WHAT TO PRODUCE: Repeat precisely, and only, the lines between the line containing "Task: Click the Modify" and the end of the listing below, both ends included.

DATA SHOWN:
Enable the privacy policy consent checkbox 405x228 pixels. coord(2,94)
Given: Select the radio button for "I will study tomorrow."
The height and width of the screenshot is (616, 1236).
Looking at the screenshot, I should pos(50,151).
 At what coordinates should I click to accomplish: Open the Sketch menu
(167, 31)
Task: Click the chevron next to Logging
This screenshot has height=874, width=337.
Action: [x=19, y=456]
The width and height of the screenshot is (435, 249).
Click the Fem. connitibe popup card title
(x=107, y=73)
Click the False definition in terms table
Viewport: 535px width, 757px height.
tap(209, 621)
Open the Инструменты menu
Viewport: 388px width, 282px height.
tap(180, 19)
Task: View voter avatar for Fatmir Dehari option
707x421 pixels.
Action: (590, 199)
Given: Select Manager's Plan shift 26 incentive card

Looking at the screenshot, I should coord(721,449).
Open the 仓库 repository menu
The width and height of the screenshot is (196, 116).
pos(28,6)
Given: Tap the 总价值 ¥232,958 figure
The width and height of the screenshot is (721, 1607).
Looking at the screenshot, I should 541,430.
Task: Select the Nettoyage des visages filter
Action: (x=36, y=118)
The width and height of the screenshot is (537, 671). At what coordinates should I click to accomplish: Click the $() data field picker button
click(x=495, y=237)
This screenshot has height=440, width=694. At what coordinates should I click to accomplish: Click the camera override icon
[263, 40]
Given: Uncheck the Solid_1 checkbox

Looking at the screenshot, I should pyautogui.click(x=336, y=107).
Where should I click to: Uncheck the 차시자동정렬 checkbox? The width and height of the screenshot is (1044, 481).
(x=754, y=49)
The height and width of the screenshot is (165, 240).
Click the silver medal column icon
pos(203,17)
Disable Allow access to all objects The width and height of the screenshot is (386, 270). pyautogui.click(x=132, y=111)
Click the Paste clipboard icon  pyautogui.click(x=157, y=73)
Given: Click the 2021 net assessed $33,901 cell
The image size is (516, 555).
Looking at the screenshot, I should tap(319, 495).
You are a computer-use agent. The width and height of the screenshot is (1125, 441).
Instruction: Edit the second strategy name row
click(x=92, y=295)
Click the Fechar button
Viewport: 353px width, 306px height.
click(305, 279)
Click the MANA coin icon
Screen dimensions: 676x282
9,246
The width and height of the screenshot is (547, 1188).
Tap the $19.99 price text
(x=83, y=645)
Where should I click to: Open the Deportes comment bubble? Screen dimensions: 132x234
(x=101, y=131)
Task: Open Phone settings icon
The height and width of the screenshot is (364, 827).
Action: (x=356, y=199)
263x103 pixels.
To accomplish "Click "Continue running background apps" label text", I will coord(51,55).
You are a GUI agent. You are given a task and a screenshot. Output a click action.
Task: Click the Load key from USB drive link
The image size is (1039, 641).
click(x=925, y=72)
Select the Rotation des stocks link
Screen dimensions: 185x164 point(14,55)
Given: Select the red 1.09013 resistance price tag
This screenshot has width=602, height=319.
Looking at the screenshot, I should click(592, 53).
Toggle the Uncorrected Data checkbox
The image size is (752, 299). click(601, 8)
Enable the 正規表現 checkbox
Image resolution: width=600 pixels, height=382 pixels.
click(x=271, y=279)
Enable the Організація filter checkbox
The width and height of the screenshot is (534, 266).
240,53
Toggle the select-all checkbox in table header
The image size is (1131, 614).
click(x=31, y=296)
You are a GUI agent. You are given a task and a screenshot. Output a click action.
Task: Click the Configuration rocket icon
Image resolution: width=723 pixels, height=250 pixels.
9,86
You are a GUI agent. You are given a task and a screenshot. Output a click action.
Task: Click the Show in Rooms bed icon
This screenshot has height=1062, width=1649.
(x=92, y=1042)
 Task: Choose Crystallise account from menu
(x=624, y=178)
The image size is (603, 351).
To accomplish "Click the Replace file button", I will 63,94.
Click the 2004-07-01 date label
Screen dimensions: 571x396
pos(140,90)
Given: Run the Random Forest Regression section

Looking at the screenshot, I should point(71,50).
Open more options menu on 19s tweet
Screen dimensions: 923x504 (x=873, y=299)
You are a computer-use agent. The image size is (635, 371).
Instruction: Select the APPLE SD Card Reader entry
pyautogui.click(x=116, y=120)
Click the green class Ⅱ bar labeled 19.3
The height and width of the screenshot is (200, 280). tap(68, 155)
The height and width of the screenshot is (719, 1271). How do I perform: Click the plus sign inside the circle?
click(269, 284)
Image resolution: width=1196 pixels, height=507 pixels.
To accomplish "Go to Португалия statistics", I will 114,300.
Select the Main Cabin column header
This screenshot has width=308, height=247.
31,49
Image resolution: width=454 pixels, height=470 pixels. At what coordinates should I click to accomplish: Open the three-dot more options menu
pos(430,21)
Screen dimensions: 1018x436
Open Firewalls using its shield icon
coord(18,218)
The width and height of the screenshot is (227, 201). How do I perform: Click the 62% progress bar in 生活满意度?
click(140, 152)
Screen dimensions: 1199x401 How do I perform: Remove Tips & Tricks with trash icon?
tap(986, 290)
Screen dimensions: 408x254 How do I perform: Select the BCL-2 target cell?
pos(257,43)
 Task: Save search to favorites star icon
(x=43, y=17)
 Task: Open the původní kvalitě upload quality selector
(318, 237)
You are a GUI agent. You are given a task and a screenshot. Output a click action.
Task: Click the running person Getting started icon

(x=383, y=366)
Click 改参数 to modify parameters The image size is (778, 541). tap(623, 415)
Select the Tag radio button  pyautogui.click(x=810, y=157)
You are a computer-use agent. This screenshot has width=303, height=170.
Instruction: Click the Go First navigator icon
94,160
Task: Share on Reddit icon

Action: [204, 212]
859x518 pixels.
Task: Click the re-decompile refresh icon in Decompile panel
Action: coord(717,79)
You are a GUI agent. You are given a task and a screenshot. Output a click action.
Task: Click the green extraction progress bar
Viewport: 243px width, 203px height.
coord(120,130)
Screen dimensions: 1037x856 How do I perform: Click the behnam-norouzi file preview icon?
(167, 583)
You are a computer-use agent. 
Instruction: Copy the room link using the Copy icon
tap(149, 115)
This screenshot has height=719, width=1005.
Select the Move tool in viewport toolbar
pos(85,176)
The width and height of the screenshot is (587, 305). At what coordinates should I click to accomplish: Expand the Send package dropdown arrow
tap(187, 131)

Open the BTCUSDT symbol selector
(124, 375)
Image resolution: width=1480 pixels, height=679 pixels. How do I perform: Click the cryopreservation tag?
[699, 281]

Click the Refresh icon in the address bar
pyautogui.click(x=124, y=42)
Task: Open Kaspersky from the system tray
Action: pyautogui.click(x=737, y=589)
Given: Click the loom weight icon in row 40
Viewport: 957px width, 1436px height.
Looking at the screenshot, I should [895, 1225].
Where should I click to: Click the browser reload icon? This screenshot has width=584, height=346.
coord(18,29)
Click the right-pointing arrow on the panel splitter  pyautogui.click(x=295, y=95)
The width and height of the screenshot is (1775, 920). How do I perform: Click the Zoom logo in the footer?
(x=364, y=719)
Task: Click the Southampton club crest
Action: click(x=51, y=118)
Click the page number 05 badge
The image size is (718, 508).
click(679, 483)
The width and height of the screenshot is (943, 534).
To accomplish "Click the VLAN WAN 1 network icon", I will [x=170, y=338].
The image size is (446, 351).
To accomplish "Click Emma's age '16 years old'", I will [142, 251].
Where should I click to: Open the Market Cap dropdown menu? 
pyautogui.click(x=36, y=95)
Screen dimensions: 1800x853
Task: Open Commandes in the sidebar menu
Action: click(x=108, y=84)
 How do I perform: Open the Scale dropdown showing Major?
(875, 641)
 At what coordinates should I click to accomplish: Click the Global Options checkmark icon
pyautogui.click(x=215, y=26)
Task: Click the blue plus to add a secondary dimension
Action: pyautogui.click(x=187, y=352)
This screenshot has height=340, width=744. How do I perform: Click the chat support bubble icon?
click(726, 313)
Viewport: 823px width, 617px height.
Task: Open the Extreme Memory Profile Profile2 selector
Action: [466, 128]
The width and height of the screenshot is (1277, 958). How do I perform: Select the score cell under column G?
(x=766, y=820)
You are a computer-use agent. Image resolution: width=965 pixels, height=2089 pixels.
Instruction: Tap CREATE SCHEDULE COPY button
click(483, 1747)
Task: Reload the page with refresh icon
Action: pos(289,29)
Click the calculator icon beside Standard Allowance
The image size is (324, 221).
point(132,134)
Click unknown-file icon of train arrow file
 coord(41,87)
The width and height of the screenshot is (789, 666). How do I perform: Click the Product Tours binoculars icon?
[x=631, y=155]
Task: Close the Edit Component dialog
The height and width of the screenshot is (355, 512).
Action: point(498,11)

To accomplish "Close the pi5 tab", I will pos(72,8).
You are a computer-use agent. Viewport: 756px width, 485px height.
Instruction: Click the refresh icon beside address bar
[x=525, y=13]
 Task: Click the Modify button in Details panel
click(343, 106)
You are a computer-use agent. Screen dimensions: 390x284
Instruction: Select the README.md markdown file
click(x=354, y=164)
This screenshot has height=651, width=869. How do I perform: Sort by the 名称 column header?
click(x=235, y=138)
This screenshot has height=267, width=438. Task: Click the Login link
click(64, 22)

FINISHED TASK:
 Task: Click the Modify button in Details panel
click(343, 106)
You are a computer-use agent. Screen dimensions: 390x284
Instruction: Select the README.md markdown file
click(x=354, y=164)
This screenshot has height=651, width=869. How do I perform: Sort by the 名称 column header?
click(x=235, y=138)
This screenshot has height=267, width=438. Task: Click the Login link
click(64, 22)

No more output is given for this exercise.